■ **What you have to do**: Please change "Screen dimensions" to "Screen size" in the records from the line with "You are a computer-use agent. The" to the line with "Looking at the screenshot, I should (162, 287).", leaving everything else unchanged.

■ **Extracted entries**:
--
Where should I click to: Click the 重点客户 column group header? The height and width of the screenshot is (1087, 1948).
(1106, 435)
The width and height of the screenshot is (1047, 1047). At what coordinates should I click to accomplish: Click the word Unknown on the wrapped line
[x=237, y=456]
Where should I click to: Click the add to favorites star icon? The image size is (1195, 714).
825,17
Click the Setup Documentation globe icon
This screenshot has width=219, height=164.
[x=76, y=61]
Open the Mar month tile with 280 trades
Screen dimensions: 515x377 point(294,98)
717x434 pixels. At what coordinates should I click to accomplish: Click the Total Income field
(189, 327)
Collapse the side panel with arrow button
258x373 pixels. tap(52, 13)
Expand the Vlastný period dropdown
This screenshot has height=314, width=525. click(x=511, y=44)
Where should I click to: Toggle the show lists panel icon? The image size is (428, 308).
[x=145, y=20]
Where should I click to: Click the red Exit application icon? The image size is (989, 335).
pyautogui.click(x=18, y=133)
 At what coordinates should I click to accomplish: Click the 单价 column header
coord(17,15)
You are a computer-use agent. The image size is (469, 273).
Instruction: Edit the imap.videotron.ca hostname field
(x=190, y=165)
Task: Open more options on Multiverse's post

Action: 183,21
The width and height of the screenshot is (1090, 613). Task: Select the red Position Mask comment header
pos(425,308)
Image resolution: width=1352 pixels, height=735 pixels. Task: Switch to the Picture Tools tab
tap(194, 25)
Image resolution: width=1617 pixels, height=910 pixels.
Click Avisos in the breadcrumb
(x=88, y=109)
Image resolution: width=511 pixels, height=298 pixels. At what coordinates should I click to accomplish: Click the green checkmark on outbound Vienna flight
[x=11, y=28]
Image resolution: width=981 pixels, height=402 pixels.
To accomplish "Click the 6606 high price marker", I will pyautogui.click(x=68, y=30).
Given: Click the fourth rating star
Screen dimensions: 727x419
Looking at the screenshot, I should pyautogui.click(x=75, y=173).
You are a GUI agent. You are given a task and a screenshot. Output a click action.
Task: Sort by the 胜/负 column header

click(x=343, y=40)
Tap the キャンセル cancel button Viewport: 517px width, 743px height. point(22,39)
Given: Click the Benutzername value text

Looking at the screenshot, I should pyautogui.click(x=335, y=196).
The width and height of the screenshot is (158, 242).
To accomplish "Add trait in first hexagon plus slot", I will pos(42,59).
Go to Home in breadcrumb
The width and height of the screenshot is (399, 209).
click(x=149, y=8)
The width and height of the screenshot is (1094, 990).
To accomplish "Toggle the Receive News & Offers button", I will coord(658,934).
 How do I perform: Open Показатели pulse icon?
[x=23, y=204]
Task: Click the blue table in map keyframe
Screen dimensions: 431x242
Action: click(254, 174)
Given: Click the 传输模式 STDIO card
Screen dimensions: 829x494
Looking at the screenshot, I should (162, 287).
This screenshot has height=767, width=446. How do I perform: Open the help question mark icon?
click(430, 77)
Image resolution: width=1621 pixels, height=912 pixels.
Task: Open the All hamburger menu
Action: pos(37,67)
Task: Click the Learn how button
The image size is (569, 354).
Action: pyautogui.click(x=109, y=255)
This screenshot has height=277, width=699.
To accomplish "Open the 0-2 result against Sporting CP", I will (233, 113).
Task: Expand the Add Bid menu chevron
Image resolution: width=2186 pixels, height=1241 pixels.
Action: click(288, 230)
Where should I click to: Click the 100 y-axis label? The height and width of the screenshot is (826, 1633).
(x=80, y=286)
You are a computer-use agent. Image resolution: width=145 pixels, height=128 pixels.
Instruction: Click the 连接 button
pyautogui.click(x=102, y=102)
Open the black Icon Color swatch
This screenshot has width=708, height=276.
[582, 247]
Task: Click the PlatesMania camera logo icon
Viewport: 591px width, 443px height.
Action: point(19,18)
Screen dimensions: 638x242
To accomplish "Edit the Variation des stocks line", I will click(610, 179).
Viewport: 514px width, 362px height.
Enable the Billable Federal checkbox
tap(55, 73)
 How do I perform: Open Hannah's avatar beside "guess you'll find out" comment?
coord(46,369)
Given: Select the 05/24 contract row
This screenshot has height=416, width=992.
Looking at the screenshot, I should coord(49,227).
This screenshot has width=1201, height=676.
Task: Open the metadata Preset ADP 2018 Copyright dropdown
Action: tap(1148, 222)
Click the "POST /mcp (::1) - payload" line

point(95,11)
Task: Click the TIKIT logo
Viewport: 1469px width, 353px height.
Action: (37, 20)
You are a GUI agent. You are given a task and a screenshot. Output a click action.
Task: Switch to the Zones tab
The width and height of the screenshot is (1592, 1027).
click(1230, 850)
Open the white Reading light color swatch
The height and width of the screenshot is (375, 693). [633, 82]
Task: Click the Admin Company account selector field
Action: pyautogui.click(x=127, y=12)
--
■ **Result of this exercise**:
You are a computer-use agent. The image size is (469, 273).
Instruction: Edit the imap.videotron.ca hostname field
(x=190, y=165)
Task: Open more options on Multiverse's post

Action: 183,21
The width and height of the screenshot is (1090, 613). Task: Select the red Position Mask comment header
pos(425,308)
Image resolution: width=1352 pixels, height=735 pixels. Task: Switch to the Picture Tools tab
tap(194, 25)
Image resolution: width=1617 pixels, height=910 pixels.
Click Avisos in the breadcrumb
(x=88, y=109)
Image resolution: width=511 pixels, height=298 pixels. At what coordinates should I click to accomplish: Click the green checkmark on outbound Vienna flight
[x=11, y=28]
Image resolution: width=981 pixels, height=402 pixels.
To accomplish "Click the 6606 high price marker", I will pyautogui.click(x=68, y=30).
Given: Click the fourth rating star
Screen size: 727x419
Looking at the screenshot, I should pyautogui.click(x=75, y=173).
You are a GUI agent. You are given a task and a screenshot. Output a click action.
Task: Sort by the 胜/负 column header

click(x=343, y=40)
Tap the キャンセル cancel button Viewport: 517px width, 743px height. point(22,39)
Given: Click the Benutzername value text

Looking at the screenshot, I should pyautogui.click(x=335, y=196).
The width and height of the screenshot is (158, 242).
To accomplish "Add trait in first hexagon plus slot", I will pos(42,59).
Go to Home in breadcrumb
The width and height of the screenshot is (399, 209).
click(x=149, y=8)
The width and height of the screenshot is (1094, 990).
To accomplish "Toggle the Receive News & Offers button", I will coord(658,934).
 How do I perform: Open Показатели pulse icon?
[x=23, y=204]
Task: Click the blue table in map keyframe
Screen size: 431x242
Action: click(254, 174)
Given: Click the 传输模式 STDIO card
Screen size: 829x494
Looking at the screenshot, I should (162, 287).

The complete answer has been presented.